-- Begin SUPPLIED TEXT --

My wife had a teenage crush on James Dean. She confided it to her father who latched onto the idea and bought her anything he could find bearing the beloved likeness. Grateful for his generosity, she came to regret sharing that bit of information. Her bedroom was slowly transformed. James Dean books and videos, mugs, and knick-knacks colonized her shelves and the tops of her dresser and nightstand. Wall décor of her own choosing was exiled farther and farther into the corners with the arrival of each new poster. By the time she’d outgrown her infatuation, she was the reluctant priestess of a shrine dedicated entirely to the perpetual adoration of the Rebel-Without-a-Cause.
It once came to the attention of my father-in-law that I enjoyed an occasional cigar. Soon they began to multiply in my hands. I was given two or three at each visit. He returned from a cruise to Puerto Vallarta and presented me with a dozen Cubans he’d smuggled through customs, for which I thanked him heartily. But his inclination to give me cigars soon outpaced my inclination to smoke them. I had a raucous bachelor party’s supply of them in my sock drawer pining away for the flame, desiccating for lack of a proper humidor. Then one day I came home from work to find a package waiting. I opened it and discovered inside a veritable Wunderkammer of gloriously banded and beribboned cigars of all shapes, sizes and varieties: Cohiba, Cu Avana, Man o’ War, Gurkha, Indian Tabac, Rocky Patel, La Flor, Joya de Nicaragua, Romeo y Julieta, H. Upmann, etc.. He’d found a deal too good to pass up. There were over seventy-five in all.

-- End SUPPLIED TEXT --

[WHAT THIS TASK INVOLVES]
In the passage about the father-in-law's gifts, how many cigars did the package hold?

-- Begin STORED DATA --

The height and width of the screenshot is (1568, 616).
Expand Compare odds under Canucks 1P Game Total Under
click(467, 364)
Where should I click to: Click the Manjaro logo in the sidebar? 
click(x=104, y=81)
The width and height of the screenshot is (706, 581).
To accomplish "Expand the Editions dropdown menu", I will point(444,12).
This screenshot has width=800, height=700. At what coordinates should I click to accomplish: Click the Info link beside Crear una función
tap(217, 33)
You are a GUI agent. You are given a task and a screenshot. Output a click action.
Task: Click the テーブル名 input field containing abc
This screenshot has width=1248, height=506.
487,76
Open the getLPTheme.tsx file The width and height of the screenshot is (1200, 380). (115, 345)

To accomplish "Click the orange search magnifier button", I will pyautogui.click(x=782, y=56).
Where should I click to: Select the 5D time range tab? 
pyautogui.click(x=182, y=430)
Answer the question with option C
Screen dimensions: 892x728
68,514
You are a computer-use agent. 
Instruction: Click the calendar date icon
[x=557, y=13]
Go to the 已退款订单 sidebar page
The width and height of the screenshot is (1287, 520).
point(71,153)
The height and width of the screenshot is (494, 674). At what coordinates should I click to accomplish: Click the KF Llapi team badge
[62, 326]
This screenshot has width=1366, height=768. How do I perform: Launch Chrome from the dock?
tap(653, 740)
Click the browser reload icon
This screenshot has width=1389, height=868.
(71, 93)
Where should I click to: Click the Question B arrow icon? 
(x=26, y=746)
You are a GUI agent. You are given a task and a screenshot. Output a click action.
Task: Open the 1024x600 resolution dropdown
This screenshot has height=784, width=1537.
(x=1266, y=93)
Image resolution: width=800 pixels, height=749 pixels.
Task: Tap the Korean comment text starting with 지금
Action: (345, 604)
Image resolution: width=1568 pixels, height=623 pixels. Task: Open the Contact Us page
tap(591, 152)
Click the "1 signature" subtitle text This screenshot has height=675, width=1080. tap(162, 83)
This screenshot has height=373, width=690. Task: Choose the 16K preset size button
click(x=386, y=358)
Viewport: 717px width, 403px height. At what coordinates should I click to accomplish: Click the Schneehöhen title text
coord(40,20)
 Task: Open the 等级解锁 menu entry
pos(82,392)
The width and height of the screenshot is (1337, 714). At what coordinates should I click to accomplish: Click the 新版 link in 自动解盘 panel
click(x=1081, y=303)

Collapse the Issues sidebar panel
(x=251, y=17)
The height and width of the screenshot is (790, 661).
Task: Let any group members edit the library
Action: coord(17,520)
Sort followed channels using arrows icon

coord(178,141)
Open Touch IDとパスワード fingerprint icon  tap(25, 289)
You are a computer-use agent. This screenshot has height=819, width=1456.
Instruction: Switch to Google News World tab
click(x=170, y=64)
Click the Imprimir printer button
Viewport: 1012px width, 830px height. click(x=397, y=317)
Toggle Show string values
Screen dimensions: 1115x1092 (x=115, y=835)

-- End STORED DATA --

[ANSWER]
Over seventy-five.